Breaking our nature is something profoundly difficult—and life-changing, too.

Dear, G‑d, Why so Dark?

As the narrative in our parshah turns to darker times, we read how the People of Israel were subjected to back-breaking labor:

So the Egyptians enslaved the children of Israel with back-breaking labor.1

Much has been written about the reason they were subjected to this terrible, dark saga. Why was such suffering necessary? What was the purpose of this long, drawn-out oppression?

In fact, Moses himself cries out to G‑d at the end of our parshah, “Why are you afflicting these people so?!”

One of the reasons this question is so important is because it’s not just limited to a band of Hebrews thousands of years ago. Rather, it is a question we all ask at some point: Dear G‑d, why is life so challenging? Why are You being so hard on me? What is the purpose of this darkness?

To Get to a Better Place

There are many ways of understanding it, one of which suggests that the darkness of Egypt was a necessary step to reach the subsequent light of the Torah at Sinai. You see, the uncanny thing about life is that when everything is going swell, there’s really no room for it to get better. After all, if life is good, why rock the boat? If it ain’t broke don’t fix it, they told you—and they were right, no?

But as many successful entrepreneurs will tell you, this is simply not true. Usually, to reach true greatness, disruption is in order—a bold and brave step to abandon what was good enough yesterday and try to reach for the impossibly better tomorrow.

Some people do it on their own, giving up cushy positions or decent relationships and jumping ship with no plan, all on the belief that with time and effort, they can do much better. For others, it just happens—you lose your job, your relationships break down, or you miss out on an opportunity you were hoping for. And if you’re lucky enough to see through it all, you persevere and tough it out, confident that on the other side of it all, there’s something even greater in store.

Thank G‑d, this is often how it works out. You get an even better job and start a business, realizing in hindsight that your previous position would have trapped you in mediocrity forever. You find new meaning in your existing relationships or forge new ones, lifting you out of the mediocrity that once ruled your life.

This is the see-saw of life, and it’s not random at all. It’s how G‑d engineered it to be.

Going back to our ancestors in Egypt, the ultimate plan was to usher them to the foot of Mount Sinai and give them the Torah. But such a gift, such a level of closeness between G‑d and the people, is incredibly deep and powerful—deeper than anything that came before it.
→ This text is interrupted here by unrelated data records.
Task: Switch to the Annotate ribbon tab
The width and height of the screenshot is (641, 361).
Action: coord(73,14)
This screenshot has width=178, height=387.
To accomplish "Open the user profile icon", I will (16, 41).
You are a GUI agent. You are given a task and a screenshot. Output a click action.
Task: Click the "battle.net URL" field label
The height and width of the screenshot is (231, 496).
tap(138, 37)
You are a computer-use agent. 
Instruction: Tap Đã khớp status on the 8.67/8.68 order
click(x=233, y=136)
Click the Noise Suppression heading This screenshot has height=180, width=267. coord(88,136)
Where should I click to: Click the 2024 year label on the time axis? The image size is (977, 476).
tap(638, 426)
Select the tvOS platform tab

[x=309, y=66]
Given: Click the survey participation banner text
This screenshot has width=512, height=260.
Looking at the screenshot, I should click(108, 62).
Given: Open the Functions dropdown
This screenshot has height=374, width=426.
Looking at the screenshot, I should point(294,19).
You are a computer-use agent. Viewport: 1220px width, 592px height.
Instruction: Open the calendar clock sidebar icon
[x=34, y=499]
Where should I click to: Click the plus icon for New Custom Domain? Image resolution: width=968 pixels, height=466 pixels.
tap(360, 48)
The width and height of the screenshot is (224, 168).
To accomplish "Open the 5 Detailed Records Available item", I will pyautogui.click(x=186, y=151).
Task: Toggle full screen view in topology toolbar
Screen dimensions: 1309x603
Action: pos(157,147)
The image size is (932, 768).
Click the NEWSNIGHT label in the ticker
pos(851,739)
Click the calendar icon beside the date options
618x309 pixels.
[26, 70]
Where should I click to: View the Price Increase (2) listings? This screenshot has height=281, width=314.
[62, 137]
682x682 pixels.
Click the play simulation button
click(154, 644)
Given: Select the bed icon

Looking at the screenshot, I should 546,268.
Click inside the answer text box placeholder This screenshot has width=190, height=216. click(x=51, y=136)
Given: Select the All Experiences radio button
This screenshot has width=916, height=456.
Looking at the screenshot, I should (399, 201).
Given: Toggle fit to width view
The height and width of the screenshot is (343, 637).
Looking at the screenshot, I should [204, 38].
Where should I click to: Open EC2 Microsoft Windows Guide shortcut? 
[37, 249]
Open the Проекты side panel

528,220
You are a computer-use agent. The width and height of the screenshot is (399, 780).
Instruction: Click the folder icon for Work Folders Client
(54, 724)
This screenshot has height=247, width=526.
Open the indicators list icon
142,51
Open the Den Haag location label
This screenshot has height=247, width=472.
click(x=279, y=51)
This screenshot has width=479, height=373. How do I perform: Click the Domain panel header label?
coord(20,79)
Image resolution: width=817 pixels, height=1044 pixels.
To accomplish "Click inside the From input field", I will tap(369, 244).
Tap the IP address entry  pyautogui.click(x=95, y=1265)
It was simply impossible to get from the complacency of the beginning days of the Egyptian Jewish experience, when all was fine and dandy, to the awesomeness of Sinai.

To bridge this impossible gap, there needed to be a period of breakage in between. A time that would remove the stagnancy of ‘before’ to get to the maturity of ‘after.’ This was the darkness of slavery; the crush of Egyptian oppression.

Getting Off Easy

In a stirring address in 1951, the Rebbe referenced this idea and added an encouraging point: While it’s true that the storyline of Egypt repeats itself in our life every day, it doesn’t have to look exactly the same as it did back then. The core idea that we must endure some form of hardship to mature holds true. But it doesn’t necessarily need to look as dark and grueling as the horrific suffering in Egypt.

For example, the Talmud interprets “The Egyptians enslaved the children of Israel with back breaking labor,” not so much as hauling around heavy bricks, but, “The men did the women’s work, and the women did the men’s work.”

Why is this considered back-breaking?

“Because it’s unnatural,” the Talmud explains. In other words, what makes something particularly difficult is not measured by how physically taxing it may be, but by how much you must break your own nature to do it.

If you’re someone who isn’t used to making a task list and scheduling your day, preferring to wing things as they come, then sitting down and forcing yourself to make that list can be harder than running a marathon. If you’re the type who likes knowing everything three weeks in advance, then relying on your friend who will “touch base” on the day of your impending meet up can be more taxing that scaling Mount Everest.

Breaking your nature is a very difficult thing to do.

So instead of building pyramids under the whip of a taskmaster, you have another, far simpler recourse to get to your better tomorrow: do a small something good that runs counter to your nature.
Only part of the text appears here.